Ear infections can be pretty painful and annoying, especially for children. Do you know the difference between these three ear infections: swimmer’s ear, middle ear infections and inner ear infections?
“It’s important to know what kind of ear infection you or your child have so that it can be treated properly,” said Abraham Jacob, MD, director of the Banner – University Medical Center Ear Institute.
Middle Ear Infections
A middle ear infection is an infection behind the eardrum. Middle ear infections are most common in children, but adults can also get middle ear infections.
Causes of a middle ear infection can include:
- Colds or sinus infections
- Enlarged or infected adenoids
- Extra saliva or mucus produced during teething
- Irritation from tobacco smoke
Know the symptoms:
- Ear pain
- Ear drainage
- Decreased hearing
For children, symptoms may also include:
- Irritability and crying more than usual
- Trouble sleeping
- Loss of appetite and/or vomiting because of nausea
- Loss of balance
- Tugging or pulling at the affected ear
Treatment will depend on several factors, including age and severity of symptoms, but antibiotics are usually not needed. Symptoms should improve within a few days, and most infections clear up without treatment in a couple weeks.
Dr.

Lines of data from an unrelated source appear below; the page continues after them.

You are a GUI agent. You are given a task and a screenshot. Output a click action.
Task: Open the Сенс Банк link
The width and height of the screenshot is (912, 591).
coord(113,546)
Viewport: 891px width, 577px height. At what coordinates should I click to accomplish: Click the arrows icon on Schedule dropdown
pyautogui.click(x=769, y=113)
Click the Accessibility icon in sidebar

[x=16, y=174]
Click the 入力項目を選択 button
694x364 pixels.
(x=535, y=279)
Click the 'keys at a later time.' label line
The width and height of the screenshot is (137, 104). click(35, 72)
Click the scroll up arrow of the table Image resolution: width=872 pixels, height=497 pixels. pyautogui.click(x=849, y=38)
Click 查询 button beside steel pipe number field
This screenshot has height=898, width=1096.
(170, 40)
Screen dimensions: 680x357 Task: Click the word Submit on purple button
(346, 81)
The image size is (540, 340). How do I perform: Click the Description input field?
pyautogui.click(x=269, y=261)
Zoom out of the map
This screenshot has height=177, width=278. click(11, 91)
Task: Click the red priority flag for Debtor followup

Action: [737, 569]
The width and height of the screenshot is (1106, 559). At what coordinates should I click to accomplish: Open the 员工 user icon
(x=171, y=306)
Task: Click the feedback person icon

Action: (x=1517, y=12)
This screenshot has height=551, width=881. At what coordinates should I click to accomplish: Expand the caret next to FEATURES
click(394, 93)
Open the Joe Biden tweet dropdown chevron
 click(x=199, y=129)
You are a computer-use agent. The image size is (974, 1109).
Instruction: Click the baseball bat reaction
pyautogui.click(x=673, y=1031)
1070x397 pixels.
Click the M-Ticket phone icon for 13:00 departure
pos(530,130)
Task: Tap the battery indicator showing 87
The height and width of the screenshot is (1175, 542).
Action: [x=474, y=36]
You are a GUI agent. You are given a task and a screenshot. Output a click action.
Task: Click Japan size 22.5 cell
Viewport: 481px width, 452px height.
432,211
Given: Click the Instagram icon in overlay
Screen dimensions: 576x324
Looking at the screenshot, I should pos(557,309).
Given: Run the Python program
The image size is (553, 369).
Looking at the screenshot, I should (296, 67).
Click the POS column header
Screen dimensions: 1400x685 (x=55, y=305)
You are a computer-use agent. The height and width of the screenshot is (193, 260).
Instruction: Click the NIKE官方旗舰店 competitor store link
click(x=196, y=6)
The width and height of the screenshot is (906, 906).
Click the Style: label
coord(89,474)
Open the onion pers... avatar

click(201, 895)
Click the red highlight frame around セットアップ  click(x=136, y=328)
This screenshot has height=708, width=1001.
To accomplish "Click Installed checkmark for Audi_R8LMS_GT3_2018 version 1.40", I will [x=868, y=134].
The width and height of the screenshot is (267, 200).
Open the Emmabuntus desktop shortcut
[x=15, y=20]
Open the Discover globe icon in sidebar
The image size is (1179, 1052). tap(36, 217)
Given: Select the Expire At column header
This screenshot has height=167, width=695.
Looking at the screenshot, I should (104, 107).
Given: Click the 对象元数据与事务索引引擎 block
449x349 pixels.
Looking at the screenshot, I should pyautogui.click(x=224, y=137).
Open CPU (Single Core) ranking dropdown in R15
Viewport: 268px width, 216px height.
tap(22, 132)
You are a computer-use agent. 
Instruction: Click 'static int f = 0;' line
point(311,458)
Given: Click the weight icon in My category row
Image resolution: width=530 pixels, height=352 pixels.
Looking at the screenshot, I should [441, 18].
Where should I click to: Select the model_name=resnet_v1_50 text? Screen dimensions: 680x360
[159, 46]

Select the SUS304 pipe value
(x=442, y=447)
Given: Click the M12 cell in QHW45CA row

Jacob said a wait-and-see approach is often recommended for the first 48 to 72 hours for children ages 2 or older and adults who are otherwise healthy with only mild symptoms.
It’s time to see the doctor if symptoms worsen over 24 to 48 hours with any of the following symptoms:
- High fever
- Severe ear pain or ear discharge
- Severe headache
- Swelling around the ear
- Weakness/twitching of facial muscles
Inner Ear Infections
Inner ear infections are much less common and relatively rare. Signs of an inner ear infection include hearing loss, dizziness and nausea. If you are experiencing these symptoms not tied to another illness, you should schedule an appointment with your doctor.
After spending time in the water, water and moisture can stay in the ear canal, leading to swimmer’s ear. Common in the summer, swimmer’s ear is an infection of the outer ear canal – the area from the opening of the ear to the eardrum.
Know the signs:
- Ear pain
- Feeling of fullness in the ear
- There may also be ear drainage
See your doctor if you think you or your child may have swimmer’s ear. He or she will examine the ear and begin treating the infection with prescription ear drops or creams.
Avoiding Ear Infections
You can help prevent ear infections in general by avoiding water in the ear, not picking at your ear, and not inserting anything into the ear, such as a cotton swab.
The risk of developing a middle ear infection can be reduced by avoiding contact with someone who is sick, being up-to-date on vaccinations and avoiding exposure to cigarette smoke.
Trust me, I know how tempting it is to stick a cotton swab in your ear after a shower or swim. But Dr. Jacob stresses that your ears are self-cleaning and recommends that the only cleaning you do is to wipe the opening of your ear with a towel.